"""
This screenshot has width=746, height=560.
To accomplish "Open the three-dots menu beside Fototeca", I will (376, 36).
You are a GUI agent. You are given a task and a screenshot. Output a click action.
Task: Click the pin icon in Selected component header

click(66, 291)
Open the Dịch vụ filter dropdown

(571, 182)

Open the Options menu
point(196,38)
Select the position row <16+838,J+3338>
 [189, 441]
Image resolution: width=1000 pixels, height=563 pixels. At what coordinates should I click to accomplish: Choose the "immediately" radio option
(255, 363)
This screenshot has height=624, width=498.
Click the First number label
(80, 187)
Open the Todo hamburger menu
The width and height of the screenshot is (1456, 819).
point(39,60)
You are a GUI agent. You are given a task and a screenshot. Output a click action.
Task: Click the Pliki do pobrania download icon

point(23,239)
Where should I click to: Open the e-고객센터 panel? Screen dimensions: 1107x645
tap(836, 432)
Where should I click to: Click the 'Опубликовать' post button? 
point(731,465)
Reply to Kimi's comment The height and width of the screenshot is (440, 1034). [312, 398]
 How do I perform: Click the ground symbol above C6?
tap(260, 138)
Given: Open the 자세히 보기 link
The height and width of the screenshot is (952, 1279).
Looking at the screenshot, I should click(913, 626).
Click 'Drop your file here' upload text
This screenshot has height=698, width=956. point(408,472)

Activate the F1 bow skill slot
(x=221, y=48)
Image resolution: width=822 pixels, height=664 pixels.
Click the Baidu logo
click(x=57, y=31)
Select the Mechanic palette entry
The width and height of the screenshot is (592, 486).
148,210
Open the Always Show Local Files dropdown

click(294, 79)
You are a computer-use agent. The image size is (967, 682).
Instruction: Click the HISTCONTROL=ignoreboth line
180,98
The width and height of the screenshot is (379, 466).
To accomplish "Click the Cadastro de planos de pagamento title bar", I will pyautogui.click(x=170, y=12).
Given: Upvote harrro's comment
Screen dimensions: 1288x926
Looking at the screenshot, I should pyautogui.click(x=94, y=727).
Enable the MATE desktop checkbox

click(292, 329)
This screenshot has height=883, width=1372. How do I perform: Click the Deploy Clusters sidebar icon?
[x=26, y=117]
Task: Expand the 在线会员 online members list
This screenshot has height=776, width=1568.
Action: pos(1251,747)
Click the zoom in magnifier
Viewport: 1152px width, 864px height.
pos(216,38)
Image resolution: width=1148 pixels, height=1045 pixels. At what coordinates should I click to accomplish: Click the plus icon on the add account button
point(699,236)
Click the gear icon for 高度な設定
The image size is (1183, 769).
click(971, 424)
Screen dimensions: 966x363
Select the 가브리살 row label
"""
▶ Task
For each entry above, please make an exact copy.

▶ Output for this task
This screenshot has width=746, height=560.
To accomplish "Open the three-dots menu beside Fototeca", I will (376, 36).
You are a GUI agent. You are given a task and a screenshot. Output a click action.
Task: Click the pin icon in Selected component header

click(66, 291)
Open the Dịch vụ filter dropdown

(571, 182)

Open the Options menu
point(196,38)
Select the position row <16+838,J+3338>
 [189, 441]
Image resolution: width=1000 pixels, height=563 pixels. At what coordinates should I click to accomplish: Choose the "immediately" radio option
(255, 363)
This screenshot has height=624, width=498.
Click the First number label
(80, 187)
Open the Todo hamburger menu
The width and height of the screenshot is (1456, 819).
point(39,60)
You are a GUI agent. You are given a task and a screenshot. Output a click action.
Task: Click the Pliki do pobrania download icon

point(23,239)
Where should I click to: Open the e-고객센터 panel? Screen dimensions: 1107x645
tap(836, 432)
Where should I click to: Click the 'Опубликовать' post button? 
point(731,465)
Reply to Kimi's comment The height and width of the screenshot is (440, 1034). [312, 398]
 How do I perform: Click the ground symbol above C6?
tap(260, 138)
Given: Open the 자세히 보기 link
The height and width of the screenshot is (952, 1279).
Looking at the screenshot, I should click(913, 626).
Click 'Drop your file here' upload text
This screenshot has height=698, width=956. point(408,472)

Activate the F1 bow skill slot
(x=221, y=48)
Image resolution: width=822 pixels, height=664 pixels.
Click the Baidu logo
click(x=57, y=31)
Select the Mechanic palette entry
The width and height of the screenshot is (592, 486).
148,210
Open the Always Show Local Files dropdown

click(294, 79)
You are a computer-use agent. The image size is (967, 682).
Instruction: Click the HISTCONTROL=ignoreboth line
180,98
The width and height of the screenshot is (379, 466).
To accomplish "Click the Cadastro de planos de pagamento title bar", I will pyautogui.click(x=170, y=12).
Given: Upvote harrro's comment
Screen dimensions: 1288x926
Looking at the screenshot, I should pyautogui.click(x=94, y=727).
Enable the MATE desktop checkbox

click(292, 329)
This screenshot has height=883, width=1372. How do I perform: Click the Deploy Clusters sidebar icon?
[x=26, y=117]
Task: Expand the 在线会员 online members list
This screenshot has height=776, width=1568.
Action: pos(1251,747)
Click the zoom in magnifier
Viewport: 1152px width, 864px height.
pos(216,38)
Image resolution: width=1148 pixels, height=1045 pixels. At what coordinates should I click to accomplish: Click the plus icon on the add account button
point(699,236)
Click the gear icon for 高度な設定
The image size is (1183, 769).
click(971, 424)
Screen dimensions: 966x363
Select the 가브리살 row label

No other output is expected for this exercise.